Design, synthesis, in vitro anti-α-glucosidase evaluations, and computational studies of new phthalimide-phenoxy-1,2,3-triazole-N-phenyl (or benzyl) acetamides as potential anti-diabetic agents

Mehdi Emadi 1
Mohammad Halimi 2
Moazzam Ali 3
Samanesadat Hosseini 4
Somayeh Mojtabavi 5
Mohammad Ali Faramarzi 5
Reza Ghadimi 6
Ali Akbar Moghadamnia 7, 8
Ensieh Nasli-Esfahani 9
Maryam Mohammadi-Khanaposhtani 8
Mohammad Mahdavi 3
Publication typeJournal Article
Publication date2023-06-20
scimago Q1
wos Q1
SJR0.874
CiteScore6.7
Impact factor3.9
ISSN20452322
Multidisciplinary
Abstract

An important target in the treatment of type 2 diabetes is α-glucosidase.
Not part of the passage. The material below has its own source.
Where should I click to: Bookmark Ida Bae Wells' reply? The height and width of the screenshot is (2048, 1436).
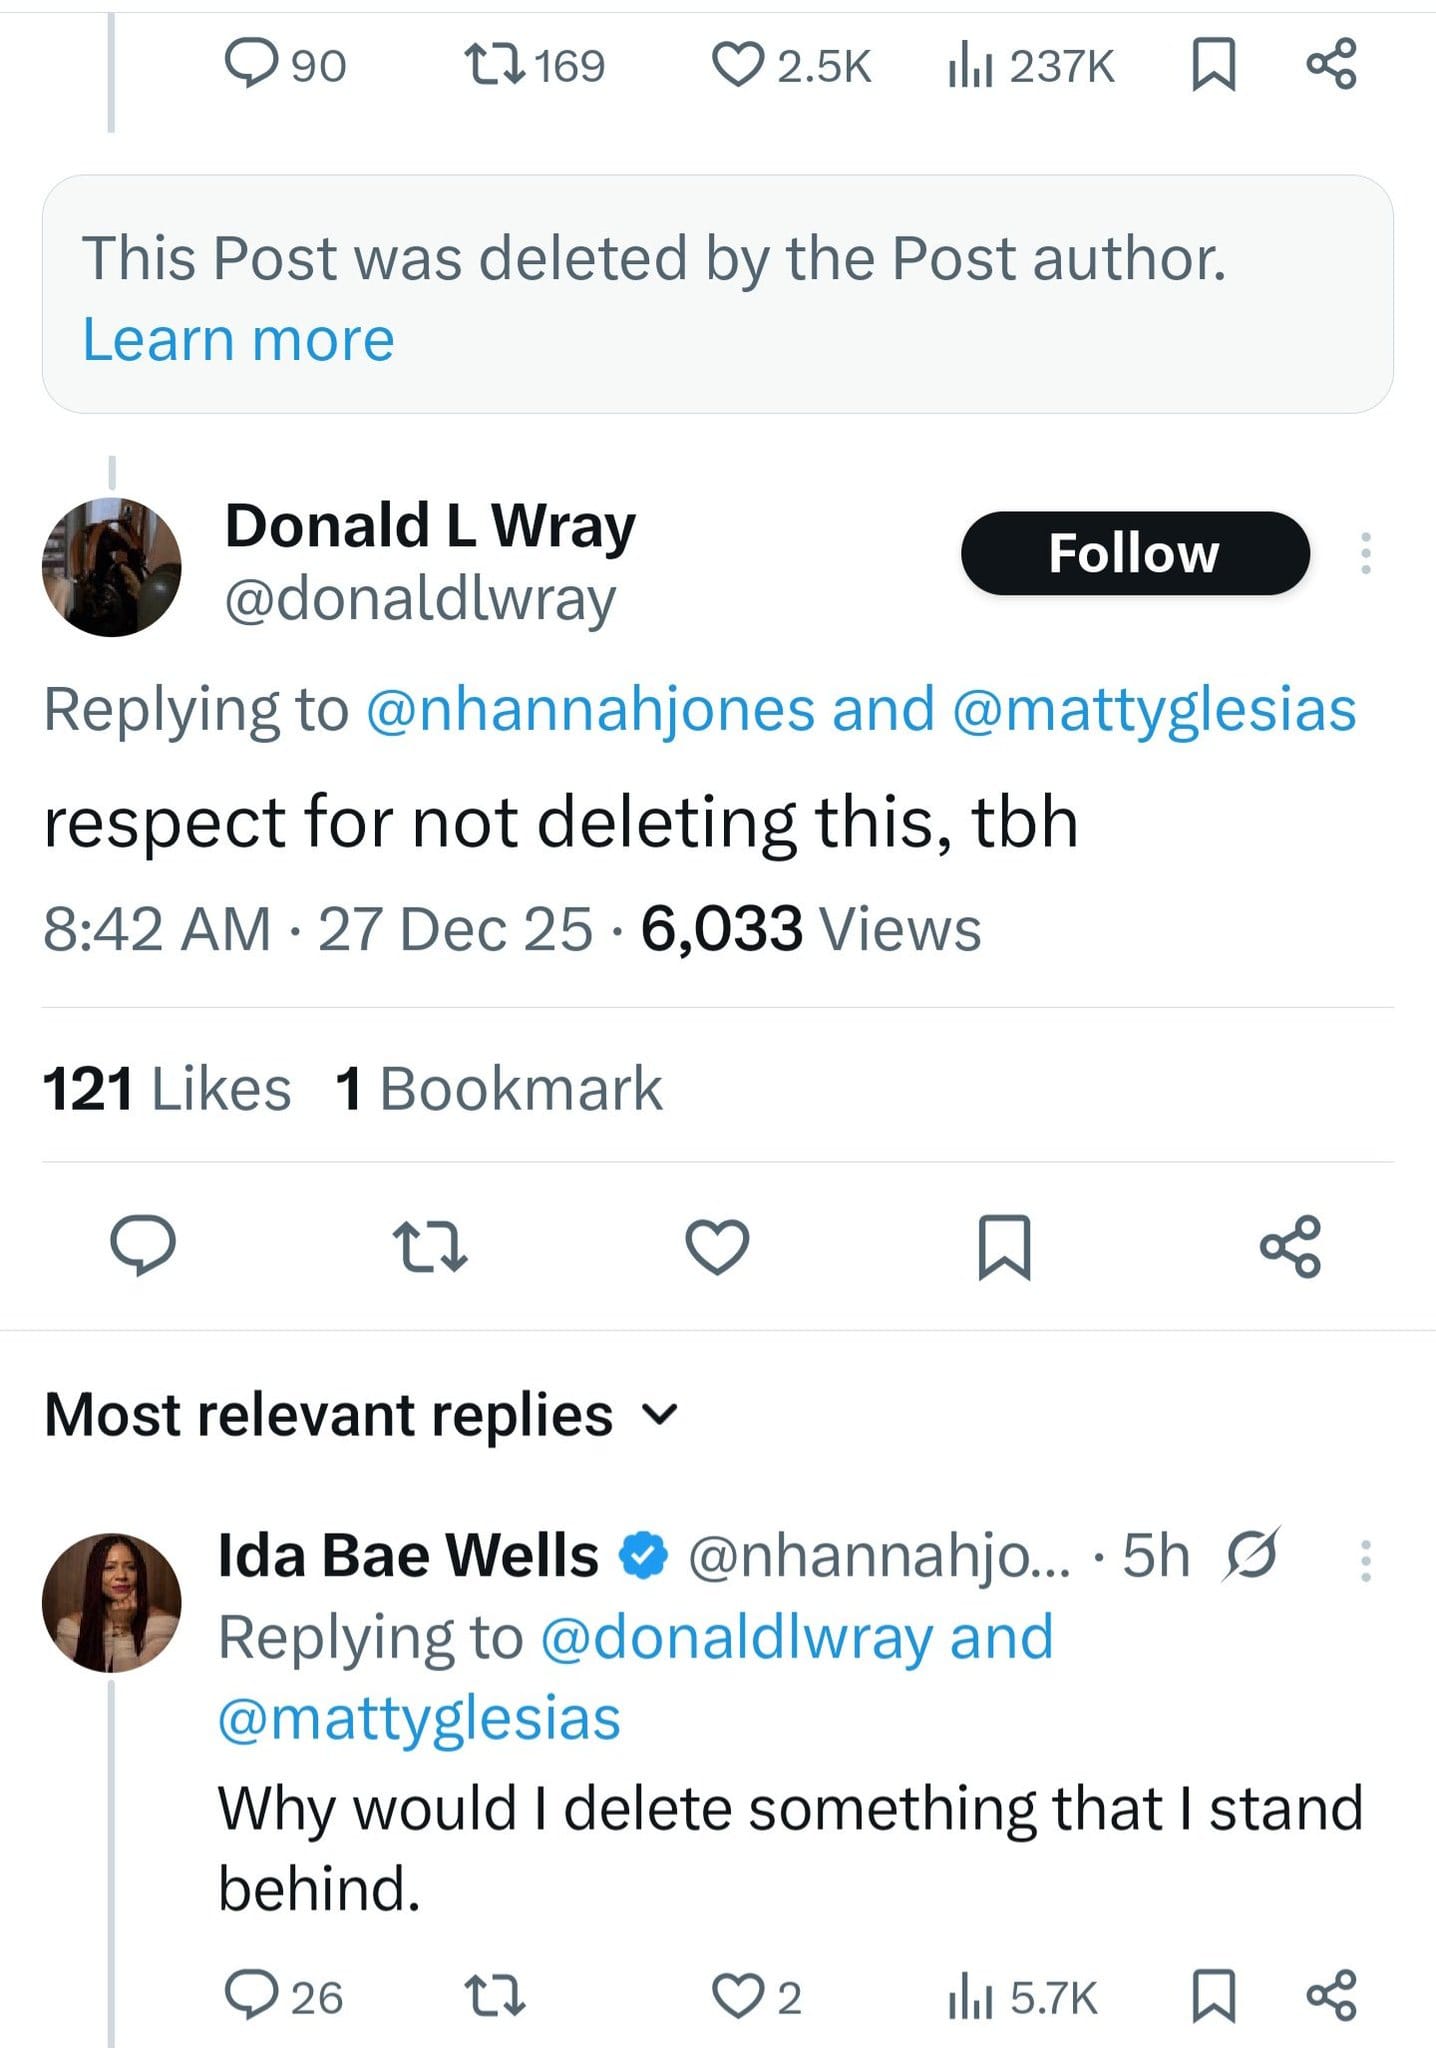(1214, 1996)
Inhibition of this enzyme led to delay in glucose absorption and decrease in postprandial hyperglycemia. A new series of phthalimide-phenoxy-1,2,3-triazole-N-phenyl (or benzyl) acetamides 11an were designed based on the reported potent α-glucosidase inhibitors. These compounds were synthesized and screened for their in vitro inhibitory activity against the latter enzyme. The majority of the evaluated compounds displayed high inhibition effects (IC50 values in the range of 45.26 ± 0.03–491.68 ± 0.11 µM) as compared to the positive control acarbose (IC50 value = 750.1 ± 0.23 µM). Among this series, compounds 11j and 11i represented the most potent α-glucosidase inhibitory activities with IC50 values of 45.26 ± 0.03 and 46.25 ± 0.89 µM. Kinetic analysis revealed that the compound 11j is a competitive inhibitor with a Ki of 50.4 µM. Furthermore, the binding interactions of the most potent compounds in α-glucosidase active site were studied through molecular docking and molecular dynamics. The latter studies confirmed the obtained results through in vitro experiments. Furthermore, in silico pharmacokinetic study of the most potent compounds was also performed.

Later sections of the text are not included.